▶ To do
Nothing outside the range below should be printed. Output exactly the lines from the line with "The width and height of the screenshot is (580, 519)." to the line with "You are a computer-use", both included.

-- Records provided follows --

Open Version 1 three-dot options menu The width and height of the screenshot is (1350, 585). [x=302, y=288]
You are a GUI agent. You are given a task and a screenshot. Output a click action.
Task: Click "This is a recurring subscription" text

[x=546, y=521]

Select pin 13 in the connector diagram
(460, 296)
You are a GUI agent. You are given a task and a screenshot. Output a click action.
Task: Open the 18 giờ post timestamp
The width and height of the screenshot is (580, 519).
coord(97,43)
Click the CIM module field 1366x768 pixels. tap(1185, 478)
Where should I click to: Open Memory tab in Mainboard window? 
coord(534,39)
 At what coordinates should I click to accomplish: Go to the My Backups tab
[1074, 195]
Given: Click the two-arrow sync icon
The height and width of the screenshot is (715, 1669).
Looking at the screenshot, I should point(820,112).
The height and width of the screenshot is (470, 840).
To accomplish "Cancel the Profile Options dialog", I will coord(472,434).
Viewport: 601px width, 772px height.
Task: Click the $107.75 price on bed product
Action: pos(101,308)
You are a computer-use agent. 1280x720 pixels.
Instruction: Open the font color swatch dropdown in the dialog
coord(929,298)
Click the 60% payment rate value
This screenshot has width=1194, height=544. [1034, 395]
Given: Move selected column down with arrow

-- Records provided concluded --

▶ Expected output
The width and height of the screenshot is (580, 519).
coord(97,43)
Click the CIM module field 1366x768 pixels. tap(1185, 478)
Where should I click to: Open Memory tab in Mainboard window? 
coord(534,39)
 At what coordinates should I click to accomplish: Go to the My Backups tab
[1074, 195]
Given: Click the two-arrow sync icon
The height and width of the screenshot is (715, 1669).
Looking at the screenshot, I should point(820,112).
The height and width of the screenshot is (470, 840).
To accomplish "Cancel the Profile Options dialog", I will coord(472,434).
Viewport: 601px width, 772px height.
Task: Click the $107.75 price on bed product
Action: pos(101,308)
You are a computer-use agent. 1280x720 pixels.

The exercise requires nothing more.